La pression sociétale
Il existe aussi une pression sociale et une emprise de la société ou des proches sur la démarche d'euthanasie et de suicide assisté, qui en font une forme de courage, "la manifestation de l'extériorisation d'une souffrance légitime et extrême acceptée socialement", qui contraste avec le suicide "qu'on fait dans son coin, qui est encore fortement stigmatisé socialement", a admis Pierre Oswald. "Notre engagement de thérapeute, de médecin, est un engagement inconditionnel au service de la vie du patient, pour maintenir cette vie le plus loin possible", a martelé Sami Richa.

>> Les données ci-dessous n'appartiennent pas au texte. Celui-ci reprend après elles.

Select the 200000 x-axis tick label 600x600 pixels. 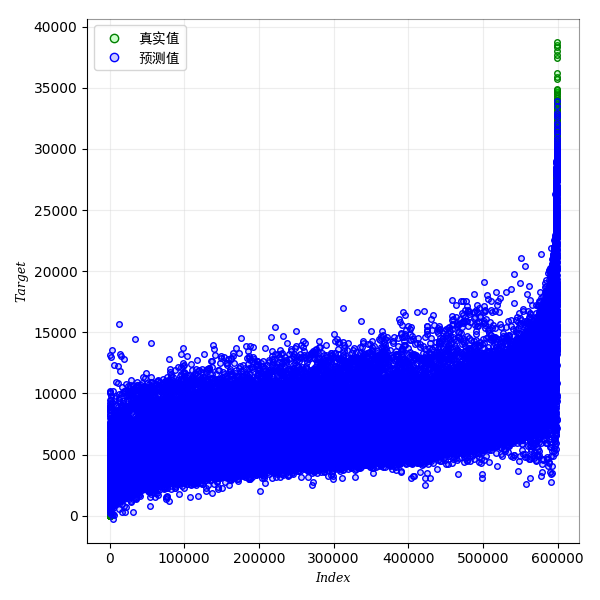(x=259, y=559)
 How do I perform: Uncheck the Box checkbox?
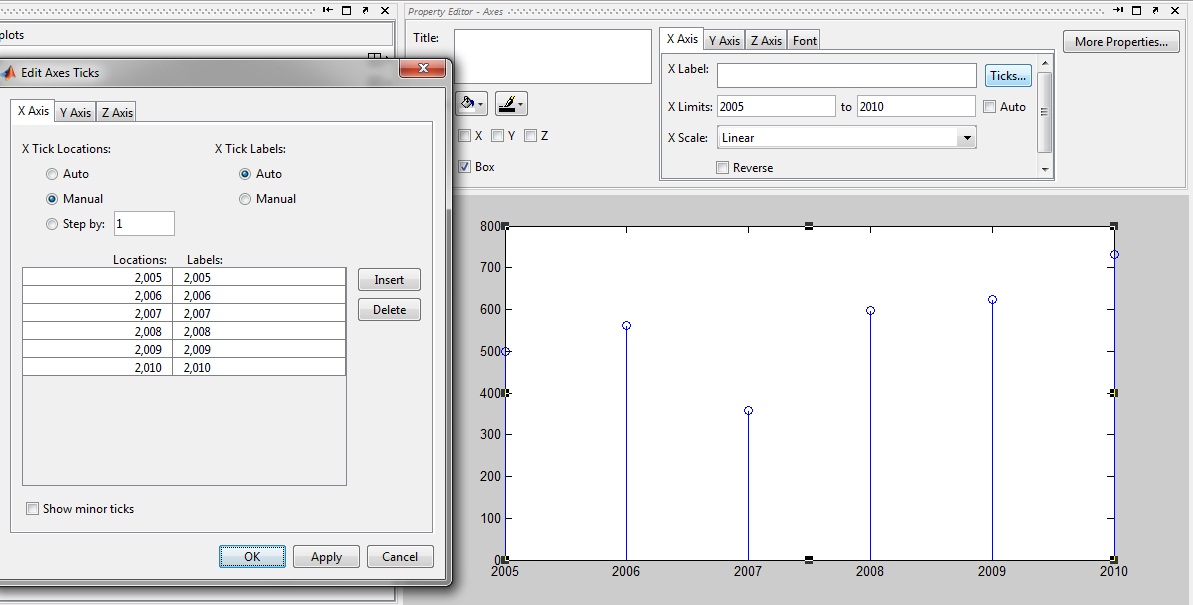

Outre les approches psychothérapeutiques (remédiation, thérapies d’acceptation et d’engagement, buprénorphine, eskétamine…), une psychiatrie palliative reste à développer : menée par une équipe multidisciplinaire, elle viserait à soutenir le patient et sa famille, en ciblant les conséquences négatives et la souffrance de la maladie, tout en favorisant la compréhension et l'acceptation de la maladie, en reconnaissant l'incurabilité de certains symptômes, afin d’améliorer la qualité de vie. "Elle serait appliquée en conjonction avec des thérapies orientées vers la prévention, la guérison, la réadaptation, le rétablissement et ne serait donc pas un abandon du patient et des soins", a conclu Emilie Olié.